Morgan Sara J, Friedly Janna L, Nelson Ian K, Rosen Rachael E, Humbert Andrew T, Hafner Brian J
Department of Rehabilitation Medicine, University of Washington, Seattle, Washington, USA.
Research Department, Gillette Children's, St. Paul, Minnesota, USA.
PM R. 2025 Apr;17(4):371-383. doi: 10.1002/pmrj.13321. Epub 2025 Feb 2.
Microprocessor-controlled prosthetic knees (MPKs) improve safety, stability, and mobility for people with transfemoral amputation. Despite these benefits, MPKs are often not used for people in early rehabilitation.
To assess the feasibility of a study that compares MPKs and nonmicroprocessor knees (NMPKs) for people with recent transfemoral amputation and report on health outcomes after 3 months of use. Investigators hypothesized that MPK users would have better outcomes than NMPK users.
Pilot randomized controlled study.
Institutional laboratory.
Adults with recent unilateral transfemoral amputation, deemed ready for their first prosthesis, and weighed <125 kg. Eighteen participants enrolled; 15 completed the study.
Participants were randomized to use a MPK or NMPK in their first prosthesis.
MAIN OUTCOME MEASURE(S): Feasibility outcomes included recruitment, retention, and missing data. Health outcome measures included performance-based and self-reported measures of mobility, participation, step activity, and falls.
Eighteen of 24 planned participants enrolled in the study. Fifteen participants received a study prosthesis and completed the 3-month trial (MPK: n = 9; NMPK: n = 6). Participants with an MPK had significantly higher Prosthetic Limb Users Survey of Mobility (p = .01, Hedges' g: 1.70), Activity-specific Balance Confidence (p = .01, Hedges' g: 1.75), and Return to Normal Living Index (p = .05, Hedges' g: 0.54) scores compared to patients with NMPK. No other outcomes significantly differed between groups; effect sizes (0.47-1.75) across mobility outcomes indicated better outcomes in the MPK group.

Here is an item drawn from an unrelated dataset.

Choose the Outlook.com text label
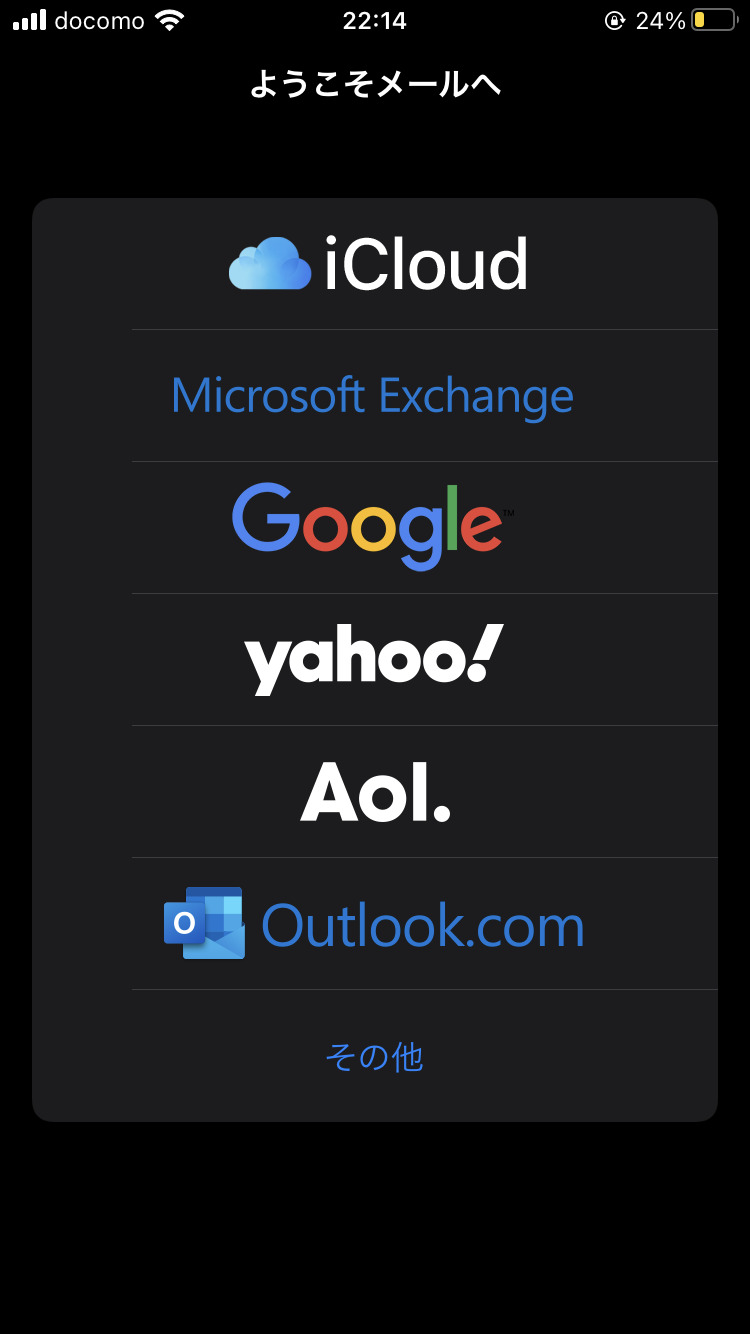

Enrollment goals were limited by the COVID-19 pandemic, but all 15 participants who received a study prosthesis finished the 3-month pilot study. The MPK group generally had better 3-month outcomes than the NMPK group, but few statistically significant differences were found due to the small sample size and heterogeneity within groups. Results from this pilot study can inform and power future studies that compare MPKs and NMPKs in early rehabilitation.
微处理器控制的假肢膝关节(MPK)可提高经股骨截肢患者的安全性、稳定性和行动能力。尽管有这些益处,但MPK在早期康复患者中使用并不普遍。
评估一项比较MPK与非微处理器控制膝关节(NMPK)对近期经股骨截肢患者效果的研究的可行性,并报告使用3个月后的健康结果。研究人员假设使用MPK的患者比使用NMPK的患者有更好的结果。
试点随机对照研究。
机构实验室。
近期单侧经股骨截肢的成年人,被认为已准备好使用首个假肢,体重<125千克。18名参与者入组;15名完成研究。
参与者被随机分配在首个假肢中使用MPK或NMPK。
可行性结局包括招募、留存率和缺失数据。健康结局指标包括基于表现和自我报告的行动能力、参与度、步数活动和跌倒情况的测量。
24名计划参与者中有18名入组。15名参与者接受了研究用假肢并完成了3个月的试验(MPK组:n = 9;NMPK组:n = 6)。与NMPK组患者相比,MPK组患者在假肢使用者行动能力调查(p = 0.01,Hedges' g:1.70)、特定活动平衡信心(p = 0.01,Hedges' g:1.75)和恢复正常生活指数(p = 0.05,Hedges' g:0.54)方面得分显著更高。两组之间的其他结局无显著差异;各行动能力结局的效应量(0.47 - 1.75)表明MPK组有更好的结果。
入组目标受COVID - 19大流行限制,但所有15名接受研究用假肢的参与者完成了3个月的试点研究。MPK组在3个月时的总体结果通常优于NMPK组,但由于样本量小和组内异质性,几乎未发现统计学上的显著差异。这项试点研究的结果可为未来比较MPK和NMPK在早期康复中效果的研究提供参考并提供统计学效力。